You take pride in your work, helping others learn and you look for the same from everyone on your team. Your past experience shows an eye for detail and a desire to talk about that new thing you just learned or that new skill you picked up.
You feel passionate about automating repetitive tasks. You don’t just think “there has to be a better way”--you find the better way and can’t help but show it off to your teammates.
In this role, you will work with a team of Engineers who are responsible for managing the overall health of our production environment running on Google Cloud Platform. You will assist with maintaining our Kubernetes clusters and GCE instances running all of our sites and services along with the routing and processes that glue them all together.
- Performing day-to-day operational tasks on public facing infrastructure (keep existing things running and get new things going).
- Ownership of configuration management and deployment tools.
- Assisting in the architectural design of new services and making them operate at scale.
- Monitoring and analysis of systems, services and service clusters, optimization of performance and resource utilization.
- Tracing and troubleshooting misbehaving servers or services and assist with diagnosis or resolution (servers are cattle not pets).

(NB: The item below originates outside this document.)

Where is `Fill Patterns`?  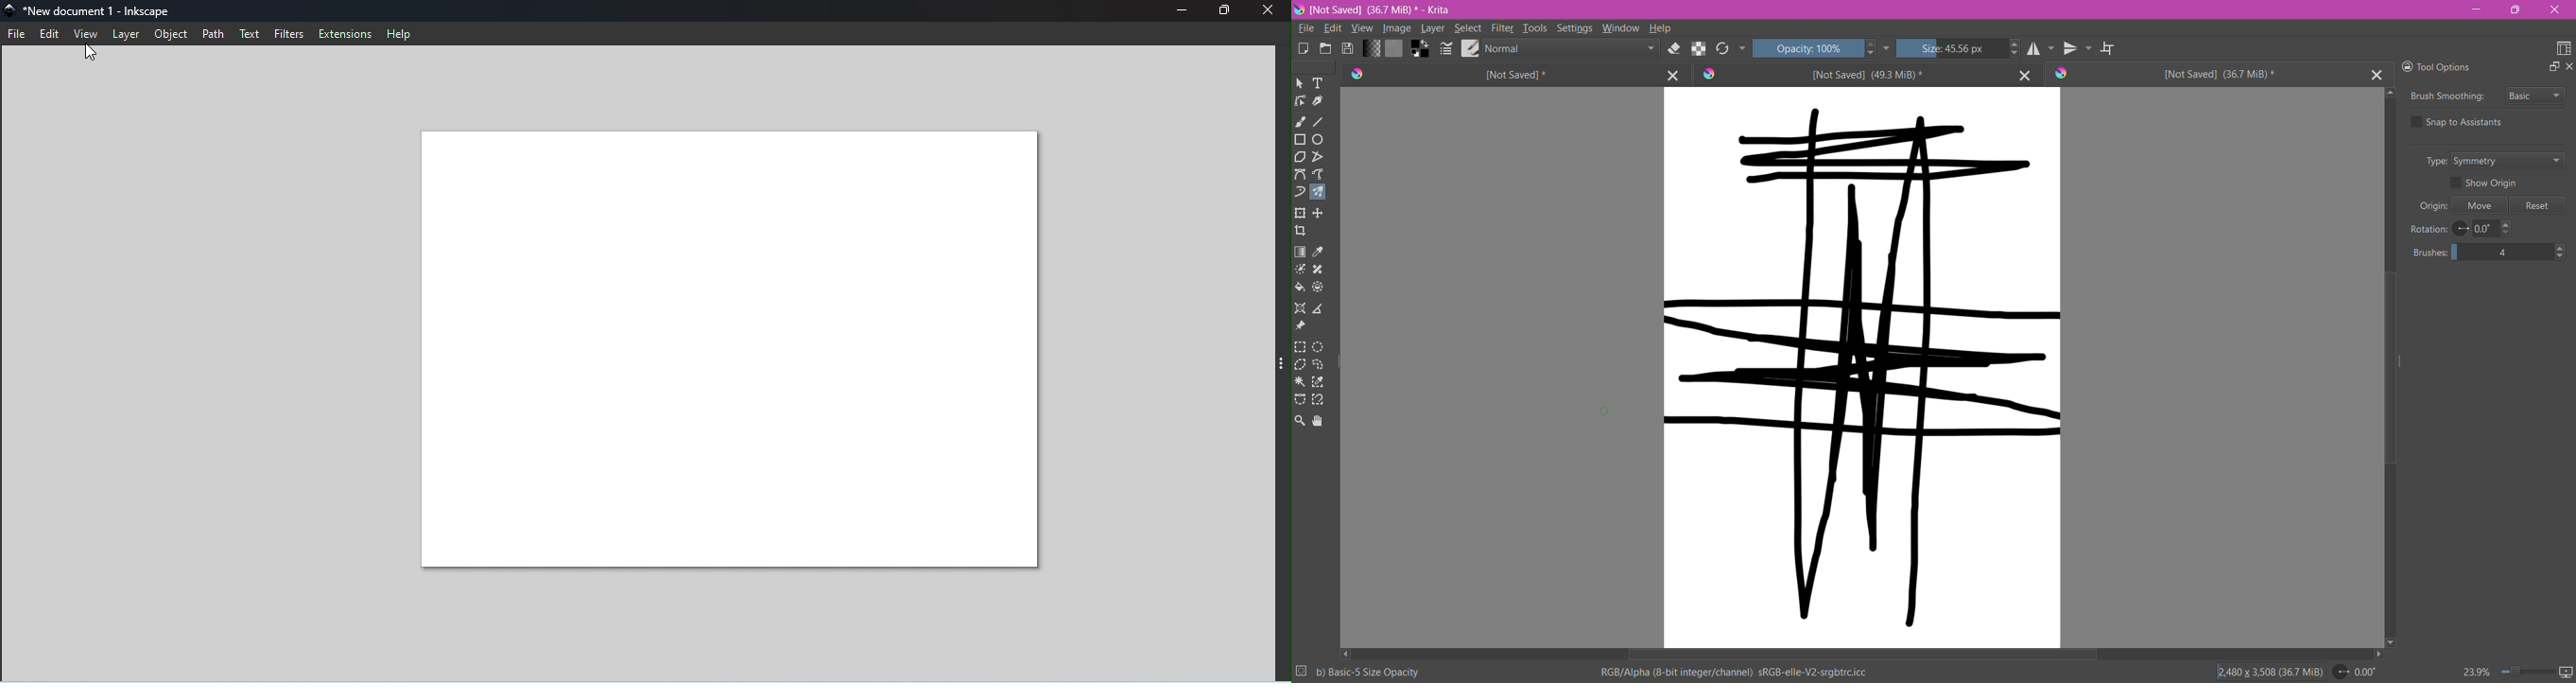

- Assisting in or lead incident response, diagnosis and follow-up on system outages or alerts.
- Maintaining up-to-date supporting systems and platforms. Provide recommendations on needed upgrades or migrations.
- Balancing security and risk assessment with business needs and processes.
- Building awesome tools and processes that help us achieve more together.
- Participate in a flexible on-call rotation schedule.
- 3+ years experience in an SRE/Operations/DevOps role as part of a team.
- Experience managing high traffic customer facing websites and servers.
- Familiarity with Open Source configuration management and orchestration tools .
- Comfortable with shell and scripting languages in relation to the role (Python and Bash required, any others are welcome).
- Experience with cloud-based solutions (AWS, Google Cloud, Azure, etc) including networking, IAM, provisioning, and monitoring/tracing.
- Experience with software and service deployments built on Docker and Kubernetes.
- Desire to automate tasks and assume ownership of production infrastructure.